The association of body mass index and osteoarthritis of the knee joint: An examination of genetic and environmental influences
Version of Record online: 3 APR 2003
Copyright © 2003 by the American College of Rheumatology
Arthritis & Rheumatism
Volume 48, Issue 4, pages 1024–1029, April 2003
How to Cite
Manek, N. J., Hart, D., Spector, T. D. and MacGregor, A. J. (2003), The association of body mass index and osteoarthritis of the knee joint: An examination of genetic and environmental influences. Arthritis & Rheumatism, 48: 1024–1029. doi: 10.1002/art.10884
- Issue online: 3 APR 2003
- Version of Record online: 3 APR 2003
- Manuscript Accepted: 3 JAN 2003
- Manuscript Received: 11 MAR 2002
- UK Arthritis Research Campaign
To examine the genetic and environmental influences on the known association between body mass index (BMI) and knee osteoarthritis (OA), using adult twin data.
Bilateral knee radiographs were obtained from 785 pairs of healthy female twins (mean age 54.5 ± 7.8 years) from the St. Thomas' Hospital Adult Twin Registry (261 monozygotic [MZ] and 524 dizygotic [DZ] twin pairs). Tibiofemoral knee OA was graded according to the Kellgren and Lawrence (K/L) scoring system on an ordinal scale of 0–4. Presence of knee OA was defined as a K/L grade of ≥2 on either side of the knee joint. Body weight and height were measured and the subjects were stratified into quartiles of BMI. Cross-trait cross-twin association of BMI and knee OA was assessed by logistic regression, to assess whether genetic or environmental influences explain the BMI–knee OA link. The genetic (heritability) and environmental contributions to each of the measures were estimated using path modeling.

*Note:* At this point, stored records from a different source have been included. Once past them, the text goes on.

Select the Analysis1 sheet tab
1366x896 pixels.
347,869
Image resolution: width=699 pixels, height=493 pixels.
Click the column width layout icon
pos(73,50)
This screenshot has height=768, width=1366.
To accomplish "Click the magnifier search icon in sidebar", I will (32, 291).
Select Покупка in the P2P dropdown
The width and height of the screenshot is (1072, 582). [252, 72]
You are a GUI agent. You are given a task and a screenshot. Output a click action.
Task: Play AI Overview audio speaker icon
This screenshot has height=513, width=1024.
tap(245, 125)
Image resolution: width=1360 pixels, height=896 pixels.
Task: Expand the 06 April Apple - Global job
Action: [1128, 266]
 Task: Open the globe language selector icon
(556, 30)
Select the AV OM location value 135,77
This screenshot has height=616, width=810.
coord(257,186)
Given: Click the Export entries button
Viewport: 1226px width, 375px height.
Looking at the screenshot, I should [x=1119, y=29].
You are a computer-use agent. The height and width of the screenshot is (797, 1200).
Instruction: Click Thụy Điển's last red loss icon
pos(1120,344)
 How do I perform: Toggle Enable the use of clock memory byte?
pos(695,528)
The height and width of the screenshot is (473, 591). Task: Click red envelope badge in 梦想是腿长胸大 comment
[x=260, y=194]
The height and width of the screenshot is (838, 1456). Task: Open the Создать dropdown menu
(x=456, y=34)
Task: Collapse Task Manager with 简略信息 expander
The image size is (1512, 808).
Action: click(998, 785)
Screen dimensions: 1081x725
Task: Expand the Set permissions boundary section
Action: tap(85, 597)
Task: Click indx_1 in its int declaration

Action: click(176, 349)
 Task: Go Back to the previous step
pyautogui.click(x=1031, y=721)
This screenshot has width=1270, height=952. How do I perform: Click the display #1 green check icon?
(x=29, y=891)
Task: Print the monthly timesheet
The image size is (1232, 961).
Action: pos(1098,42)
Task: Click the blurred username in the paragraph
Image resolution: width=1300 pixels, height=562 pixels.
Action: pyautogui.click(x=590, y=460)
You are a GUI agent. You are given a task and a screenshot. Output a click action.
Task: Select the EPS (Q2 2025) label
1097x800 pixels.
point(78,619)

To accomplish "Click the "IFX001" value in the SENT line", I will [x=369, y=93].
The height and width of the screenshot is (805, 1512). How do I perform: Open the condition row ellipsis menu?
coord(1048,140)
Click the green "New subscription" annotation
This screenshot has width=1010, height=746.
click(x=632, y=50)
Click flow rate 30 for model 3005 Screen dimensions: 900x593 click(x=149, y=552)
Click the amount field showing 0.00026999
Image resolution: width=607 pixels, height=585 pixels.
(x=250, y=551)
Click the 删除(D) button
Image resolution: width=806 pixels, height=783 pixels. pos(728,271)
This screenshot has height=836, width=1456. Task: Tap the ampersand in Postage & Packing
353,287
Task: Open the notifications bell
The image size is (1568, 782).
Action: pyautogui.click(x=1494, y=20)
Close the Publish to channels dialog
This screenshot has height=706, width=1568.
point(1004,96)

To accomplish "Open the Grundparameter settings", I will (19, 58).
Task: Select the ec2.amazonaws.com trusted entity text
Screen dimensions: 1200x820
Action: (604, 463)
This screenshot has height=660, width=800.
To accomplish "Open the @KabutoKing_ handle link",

A strong association was found between high BMI and the presence of knee OA (odds ratio 3.90 for highest versus lowest quartile of BMI; P = 0.0001). The heritability of knee OA was 50.4% (95% confidence interval [95% CI] 34–62%) and that of BMI was 55.7% (95% CI 35–72%). However, cross-trait cross-twin associations were not significantly different from unity in either the MZ or DZ twin pairs, indicating that shared genetic influences were unlikely to explain the association. Path modeling showed that the model containing additive genetic factors, common environmental factors, and unique environmental factors had the best fit to the data overall. The shared genetic path between BMI and knee OA could be dropped without deterioration in the fit of the model.
The strong association between high BMI and knee OA is not likely to be mediated by shared genetic factors. The results imply that environmental modification of BMI can influence knee OA.